Au Québec, l’entreprise Mawashi utilise les sciences modernes comme l’ergonomie et le biomimétisme pour innover dans les technologies révolutionnaires des exosquelettes et, plus généralement, dans les systèmes de valorisation humaine, notamment pour les armées.
« Dans l’armée, nous avons développé un exosquelette 100 % biomimétique. Il faut savoir que le problème du surpoids sur le dos des soldats est la deuxième priorité de l’armée américaine. Cela entraîne effectivement des problèmes de mobilité, d’efficacité et de santé (blessures musculo-squelettiques, fatigue, etc.) » -Alain Bujold, PDG et directeur technique de Mawashi
« Nous avons observé la nature distribuant toujours les charges au bon endroit, Alan Bujold, PDG et directeur technique de Mawashi. Le soldat porte son arme devant et son équipement sur le dos. Le poids est inégalement réparti ; il y a un déséquilibre. Notre solution repose sur une bonne répartition de la charge grâce à des leviers mécaniques qui transfèrent le poids des épaules du combattant vers le sol. »

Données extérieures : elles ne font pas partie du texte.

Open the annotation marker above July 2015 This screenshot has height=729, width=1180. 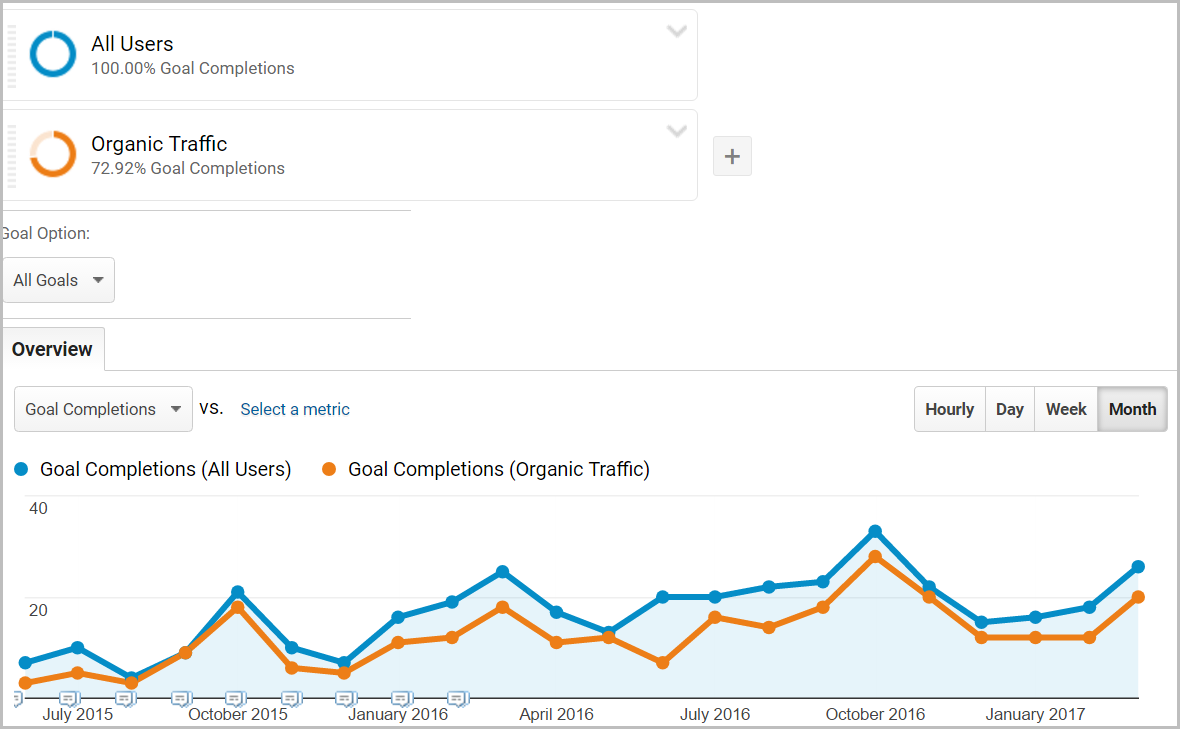click(69, 698)
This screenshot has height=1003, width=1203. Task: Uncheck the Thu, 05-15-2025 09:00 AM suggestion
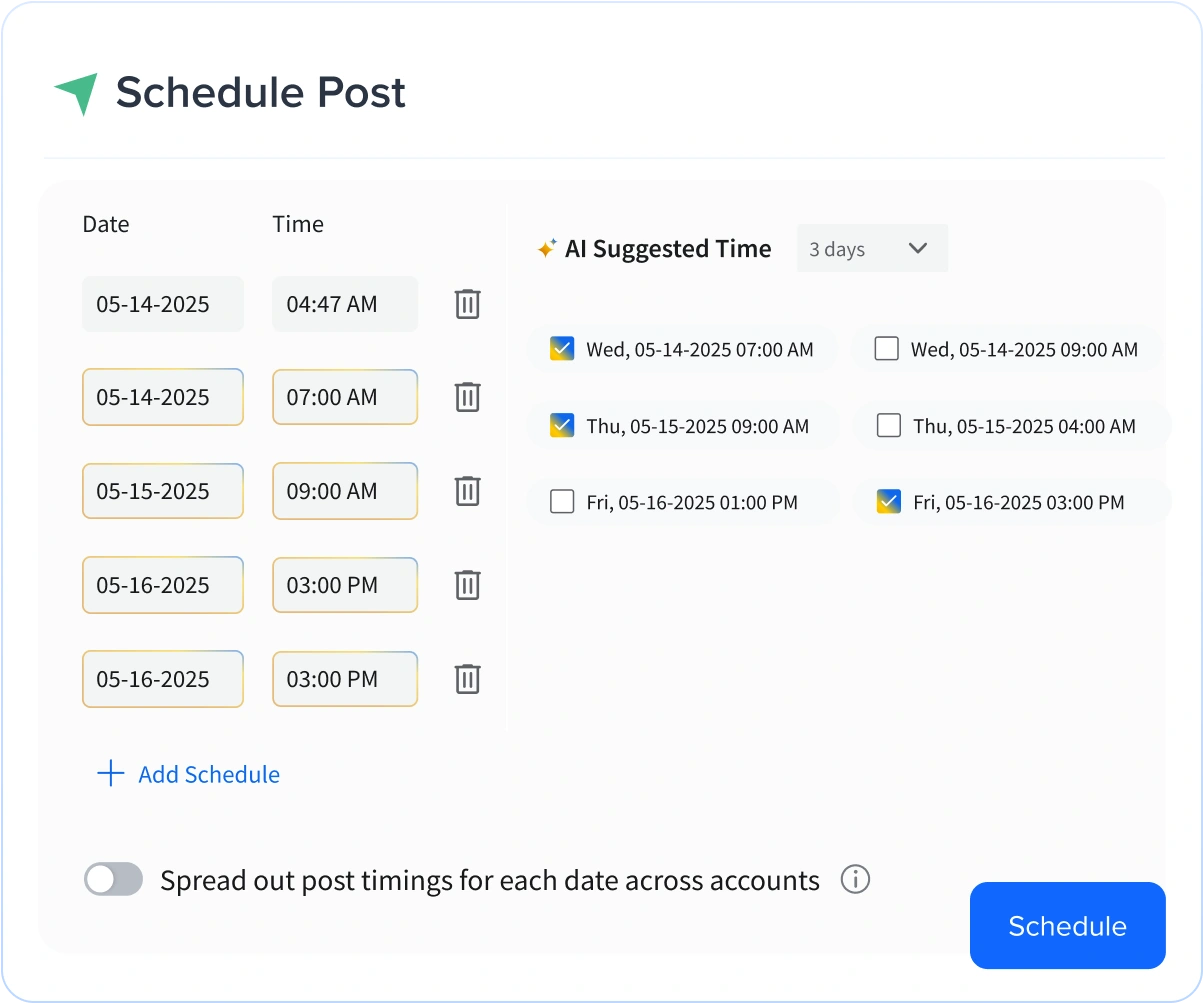coord(562,426)
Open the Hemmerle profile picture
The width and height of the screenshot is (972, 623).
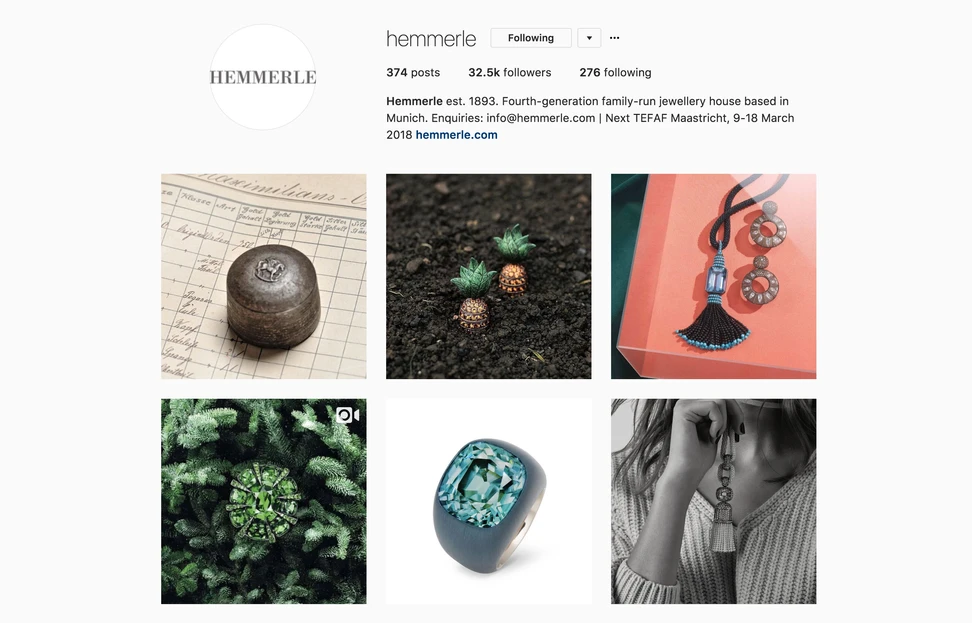[x=263, y=77]
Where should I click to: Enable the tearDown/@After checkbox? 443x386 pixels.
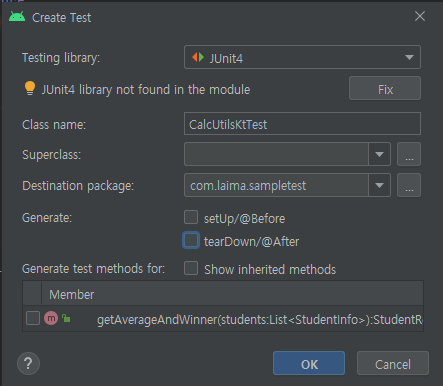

Toujours au Québec, l’Université de Sherbrooke a été mandatée par le ministère canadien de la Défense pour travailler sur le nouvel uniforme capable, telle la peau du caméléon, de réagir aux conditions extérieures et aux éléments du champ de bataille pour évoluer et devenir plus furtif, ou même se réparer automatiquement.
Les armées travaillent sur de nouveaux types de camouflage capables de réagir aux conditions extérieures.
©www.esercito.difesa.it
L’Université de Sherbrooke a également créé un projet de drone dont la conception s’inspire directement des écureuils et des oiseaux en vol. Le S-MAD utilise une manœuvre de tangage pour se redresser et ralentir avant de se débattre avec un mur vertical. Ce drone est destiné à réaliser des missions de surveillance, par exemple sur des sites sinistrés, ou à servir de relais de communication temporaire.
Les cas cités ici ne sont que quelques exemples d’applications concrètes du vivant dans l’ingénierie et les nouvelles technologies. La Défense est particulièrement attentive aux possibilités offertes par la nature, notamment pour l’amélioration des soldats mais aussi pour leur sécurité et leur santé. La recherche dans ces domaines est prometteuse et devrait dépasser le cadre militaire pour intéresser l’ensemble de la société civile.